WHAT YOU WILL DO => Read the records that follow and state how many lines hold "header", adding nothing else.

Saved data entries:

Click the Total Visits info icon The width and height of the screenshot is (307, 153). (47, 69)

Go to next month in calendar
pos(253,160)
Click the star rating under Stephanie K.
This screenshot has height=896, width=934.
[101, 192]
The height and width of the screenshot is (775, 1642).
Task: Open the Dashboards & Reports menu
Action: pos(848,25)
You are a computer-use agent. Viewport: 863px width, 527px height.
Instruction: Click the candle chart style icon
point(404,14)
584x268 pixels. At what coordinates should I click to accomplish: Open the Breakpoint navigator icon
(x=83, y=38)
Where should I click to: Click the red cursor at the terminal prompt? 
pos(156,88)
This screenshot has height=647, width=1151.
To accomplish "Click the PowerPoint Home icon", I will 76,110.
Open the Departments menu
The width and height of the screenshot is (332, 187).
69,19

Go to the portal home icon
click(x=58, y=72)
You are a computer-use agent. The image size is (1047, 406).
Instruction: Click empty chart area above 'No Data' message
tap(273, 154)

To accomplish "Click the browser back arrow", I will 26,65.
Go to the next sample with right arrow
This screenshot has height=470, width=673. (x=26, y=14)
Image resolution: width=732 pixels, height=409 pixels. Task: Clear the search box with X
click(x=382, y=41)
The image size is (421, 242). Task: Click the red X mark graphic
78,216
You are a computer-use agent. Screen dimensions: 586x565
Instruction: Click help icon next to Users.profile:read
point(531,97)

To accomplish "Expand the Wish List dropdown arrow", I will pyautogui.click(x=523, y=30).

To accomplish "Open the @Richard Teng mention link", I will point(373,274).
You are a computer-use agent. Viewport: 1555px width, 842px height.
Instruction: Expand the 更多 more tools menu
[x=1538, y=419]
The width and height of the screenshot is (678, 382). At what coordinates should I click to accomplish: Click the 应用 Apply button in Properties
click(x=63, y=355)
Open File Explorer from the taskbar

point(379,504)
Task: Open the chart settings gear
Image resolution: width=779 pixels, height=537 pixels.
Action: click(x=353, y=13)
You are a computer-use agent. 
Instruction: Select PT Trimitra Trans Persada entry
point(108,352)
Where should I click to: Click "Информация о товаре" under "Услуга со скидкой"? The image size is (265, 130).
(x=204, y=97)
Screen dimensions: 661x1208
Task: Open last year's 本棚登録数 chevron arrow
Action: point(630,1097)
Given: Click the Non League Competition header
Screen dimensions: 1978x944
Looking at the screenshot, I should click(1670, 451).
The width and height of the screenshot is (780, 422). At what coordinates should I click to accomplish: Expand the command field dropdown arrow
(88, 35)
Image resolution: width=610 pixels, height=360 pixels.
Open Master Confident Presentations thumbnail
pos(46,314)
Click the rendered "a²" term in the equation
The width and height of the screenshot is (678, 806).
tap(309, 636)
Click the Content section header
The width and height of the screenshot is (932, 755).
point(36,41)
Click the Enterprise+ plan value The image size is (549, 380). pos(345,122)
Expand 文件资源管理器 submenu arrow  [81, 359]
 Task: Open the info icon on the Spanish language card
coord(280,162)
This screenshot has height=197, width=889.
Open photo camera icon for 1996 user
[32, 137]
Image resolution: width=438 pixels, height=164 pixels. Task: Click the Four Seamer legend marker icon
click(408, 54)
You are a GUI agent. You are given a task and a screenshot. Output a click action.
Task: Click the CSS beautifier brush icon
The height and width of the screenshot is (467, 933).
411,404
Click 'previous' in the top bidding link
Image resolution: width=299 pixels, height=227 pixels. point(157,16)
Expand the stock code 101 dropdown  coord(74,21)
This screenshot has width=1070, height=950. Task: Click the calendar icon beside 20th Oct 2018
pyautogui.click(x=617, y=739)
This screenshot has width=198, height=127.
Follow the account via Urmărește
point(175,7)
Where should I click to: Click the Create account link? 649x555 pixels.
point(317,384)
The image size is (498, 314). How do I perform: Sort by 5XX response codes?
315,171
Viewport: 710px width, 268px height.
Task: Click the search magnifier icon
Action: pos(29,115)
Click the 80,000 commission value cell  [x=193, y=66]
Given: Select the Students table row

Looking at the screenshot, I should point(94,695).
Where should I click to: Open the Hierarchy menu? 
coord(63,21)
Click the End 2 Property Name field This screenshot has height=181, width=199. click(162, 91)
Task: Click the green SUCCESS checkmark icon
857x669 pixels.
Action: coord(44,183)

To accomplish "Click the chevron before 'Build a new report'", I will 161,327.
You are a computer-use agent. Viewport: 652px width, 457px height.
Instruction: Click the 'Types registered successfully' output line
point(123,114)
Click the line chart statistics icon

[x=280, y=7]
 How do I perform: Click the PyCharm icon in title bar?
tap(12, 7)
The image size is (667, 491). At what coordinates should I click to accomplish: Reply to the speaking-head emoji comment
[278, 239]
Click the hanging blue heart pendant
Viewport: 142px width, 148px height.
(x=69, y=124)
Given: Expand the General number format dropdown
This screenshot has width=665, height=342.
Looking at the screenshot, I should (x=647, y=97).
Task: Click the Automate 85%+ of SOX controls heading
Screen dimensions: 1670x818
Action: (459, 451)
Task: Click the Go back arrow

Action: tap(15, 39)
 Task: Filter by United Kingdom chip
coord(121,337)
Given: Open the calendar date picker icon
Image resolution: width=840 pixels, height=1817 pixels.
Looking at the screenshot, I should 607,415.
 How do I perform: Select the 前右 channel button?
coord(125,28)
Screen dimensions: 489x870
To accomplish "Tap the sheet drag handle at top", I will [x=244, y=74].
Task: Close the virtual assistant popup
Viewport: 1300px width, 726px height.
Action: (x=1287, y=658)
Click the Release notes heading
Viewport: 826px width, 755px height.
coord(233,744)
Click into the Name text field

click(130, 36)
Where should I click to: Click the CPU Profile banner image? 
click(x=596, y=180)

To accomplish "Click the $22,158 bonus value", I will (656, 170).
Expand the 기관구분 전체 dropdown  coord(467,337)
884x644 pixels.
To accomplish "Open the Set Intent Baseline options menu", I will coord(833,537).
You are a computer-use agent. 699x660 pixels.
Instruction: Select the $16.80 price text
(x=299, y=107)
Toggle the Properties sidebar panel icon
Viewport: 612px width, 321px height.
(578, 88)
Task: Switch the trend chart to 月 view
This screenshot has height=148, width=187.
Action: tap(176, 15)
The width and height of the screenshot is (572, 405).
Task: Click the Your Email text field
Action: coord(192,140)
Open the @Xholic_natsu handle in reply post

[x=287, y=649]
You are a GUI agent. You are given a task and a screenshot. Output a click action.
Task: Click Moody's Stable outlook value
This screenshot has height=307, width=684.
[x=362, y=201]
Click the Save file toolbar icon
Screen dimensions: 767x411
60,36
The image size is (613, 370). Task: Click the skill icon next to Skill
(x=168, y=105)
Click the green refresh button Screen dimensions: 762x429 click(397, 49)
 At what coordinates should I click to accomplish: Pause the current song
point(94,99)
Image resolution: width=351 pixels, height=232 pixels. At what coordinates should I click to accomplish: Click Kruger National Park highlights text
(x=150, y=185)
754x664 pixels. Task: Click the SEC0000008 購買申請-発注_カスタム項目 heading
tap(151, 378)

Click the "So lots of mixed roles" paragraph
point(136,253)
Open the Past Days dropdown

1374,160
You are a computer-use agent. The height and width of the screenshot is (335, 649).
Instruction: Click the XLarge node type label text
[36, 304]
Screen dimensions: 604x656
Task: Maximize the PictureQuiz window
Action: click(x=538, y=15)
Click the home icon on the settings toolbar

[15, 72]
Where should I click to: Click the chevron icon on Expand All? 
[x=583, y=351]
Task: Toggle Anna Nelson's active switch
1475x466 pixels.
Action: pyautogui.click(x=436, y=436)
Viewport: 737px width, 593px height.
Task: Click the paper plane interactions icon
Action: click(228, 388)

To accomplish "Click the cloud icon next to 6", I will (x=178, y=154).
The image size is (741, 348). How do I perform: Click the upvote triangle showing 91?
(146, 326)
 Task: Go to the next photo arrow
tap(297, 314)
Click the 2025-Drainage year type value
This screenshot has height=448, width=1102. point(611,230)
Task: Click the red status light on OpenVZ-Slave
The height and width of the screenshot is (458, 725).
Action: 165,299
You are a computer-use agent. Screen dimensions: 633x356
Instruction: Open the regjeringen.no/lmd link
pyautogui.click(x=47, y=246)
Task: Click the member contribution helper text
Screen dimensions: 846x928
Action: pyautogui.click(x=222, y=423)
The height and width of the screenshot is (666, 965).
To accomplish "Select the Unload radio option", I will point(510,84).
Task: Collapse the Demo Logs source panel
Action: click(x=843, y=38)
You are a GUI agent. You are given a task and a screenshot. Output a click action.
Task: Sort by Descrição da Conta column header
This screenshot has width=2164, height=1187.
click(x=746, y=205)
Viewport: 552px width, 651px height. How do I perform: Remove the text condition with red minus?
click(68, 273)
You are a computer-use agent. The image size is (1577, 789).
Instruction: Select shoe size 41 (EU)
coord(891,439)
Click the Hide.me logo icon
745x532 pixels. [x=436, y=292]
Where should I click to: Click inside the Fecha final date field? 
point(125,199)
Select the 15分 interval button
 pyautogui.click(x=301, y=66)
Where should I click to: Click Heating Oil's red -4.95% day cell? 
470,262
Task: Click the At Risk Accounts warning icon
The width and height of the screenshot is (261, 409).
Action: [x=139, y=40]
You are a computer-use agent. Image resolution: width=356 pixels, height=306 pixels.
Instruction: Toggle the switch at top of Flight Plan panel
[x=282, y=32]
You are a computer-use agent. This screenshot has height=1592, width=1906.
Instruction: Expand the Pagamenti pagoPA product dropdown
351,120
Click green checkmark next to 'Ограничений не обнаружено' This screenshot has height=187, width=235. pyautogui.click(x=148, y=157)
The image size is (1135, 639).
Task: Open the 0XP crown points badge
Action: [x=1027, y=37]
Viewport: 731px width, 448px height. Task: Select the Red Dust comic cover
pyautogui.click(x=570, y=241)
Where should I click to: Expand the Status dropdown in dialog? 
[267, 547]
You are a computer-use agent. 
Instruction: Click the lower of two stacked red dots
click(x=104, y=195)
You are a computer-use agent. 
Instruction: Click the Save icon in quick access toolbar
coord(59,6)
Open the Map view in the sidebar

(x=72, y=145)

RESULT FOR THIS TASK => 3